I adopted #noisesmith's basic approach with a few modifications, as shown below. Each of these functions can be used as Ring middleware.
(defn with-request-copy
"Transparently store a copy of the request in the given atom.
Blocks until the entire body is read from the request. The request
stored in the atom (which is also the request passed to the handler)
will have a body that is a fresh (and resettable) ByteArrayInputStream
object."
[handler atom]
(fn [{orig-body :body :as request}]
(let [{body :stream} (groundhog/tee-stream orig-body)
request-copy (assoc request :body body)]
(reset! atom request-copy)
(handler request-copy))))
(defn wrap-error-page
"In the event of an exception, do something with the exception
(e.g. report it using an exception handling service) before
returning a blank 500 response. The `handle-exception` function
takes two arguments: the exception and the request (which has a
ready-to-slurp body)."
[handler handle-exception]
;; Note that, as a result of this top-level approach to
;; error-handling, the request map sent to Rollbar will lack any
;; information added to it by one of the middleware layers.
(let [request-copy (atom nil)
handler (with-request-copy handler request-copy)]
(fn [request]
(try
(handler request)
(catch Throwable e
(.reset (:body #request-copy))
;; You may also want to wrap this line in a try/catch block.
(handle-exception e #request-copy)
{:status 500})))))

I think you're stuck with some sort of "keep a copy around just in case" strategy. Unfortunately it looks like :body on the request must be an InputStream and nothing else (on the response it can be a String or other things which is why I mention it)
Sketch: In a very early middleware, wrap the :body InputStream in an InputStream that resets itself on close (example). Not all InputStreams can be reset, so you may need to do some copying here. Once wrapped, the stream can be re-read on close, and you're good. There's memory risk here if you have giant requests.
Update: here's an half-baked attempt, inspired in part by tee-stream in groundhog.
(require '[clojure.java.io :refer [copy]])
(defn wrap-resettable-body
[handler]
(fn [request]
(let [orig-body (:body request)
baos (java.io.ByteArrayOutputStream.)
_ (copy orig-body baos)
ba (.toByteArray baos)
bais (java.io.ByteArrayInputStream. ba)
;; bais doesn't need to be closed, and supports resetting, so wrap it
;; in a delegating proxy that calls its reset when closed.
resettable (proxy [java.io.InputStream] []
(available [] (.available bais))
(close [] (.reset bais))
(mark [read-limit] (.mark bais read-limit))
(markSupported [] (.markSupported bais))
;; exercise to reader: proxy with overloaded methods...
;; (read [] (.read bais))
(read [b off len] (.read bais b off len))
(reset [] (.reset bais))
(skip [n] (.skip bais)))
updated-req (assoc request :body resettable)]
(handler updated-req))))

Related

How to I get the body text of a Response object returned by the fetch API in ClojureScript?

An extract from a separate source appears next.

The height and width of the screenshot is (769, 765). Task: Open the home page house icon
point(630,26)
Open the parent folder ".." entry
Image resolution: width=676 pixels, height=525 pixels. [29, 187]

I'm trying to use the Github Gist API to get a list of all of my Gists like so:
(ns epi.core)
(.then (.fetch js/window "https://api.github.com/users/seisvelas/gists")
(fn [data] (.log js/epi data)))
js/epi is just console.log except provided by the blogging platform I'm using (epiphany.pub).
When I call that API from curl it works fine; however, when done in cljs instead of giving me the body of the response, this gives me [object Response]. Does anyone know how I can get the body text of the response?

TL;DR
(-> (.fetch js/window "https://api.github.com/users/seisvelas/gists")
(.then #(.json %)) ; Get JSON from the Response.body ReadableStream
(.then #(.log js/epi %))
is what I'd write
From ClojureScript, a JavaScript call like data.body() can be invoked with
(.body data)
and a JavaScript property access like data.body with
(.-body data)
One of those should work in your case. However, the fetch API requires a bit more if you want to get JSON from the body, which I assume you do based on the endpoint.
If you're dealing with promise chains, you might also want to consider using -> (thread-first) so it reads top to bottom.
See this Gist for more about threading promise chains.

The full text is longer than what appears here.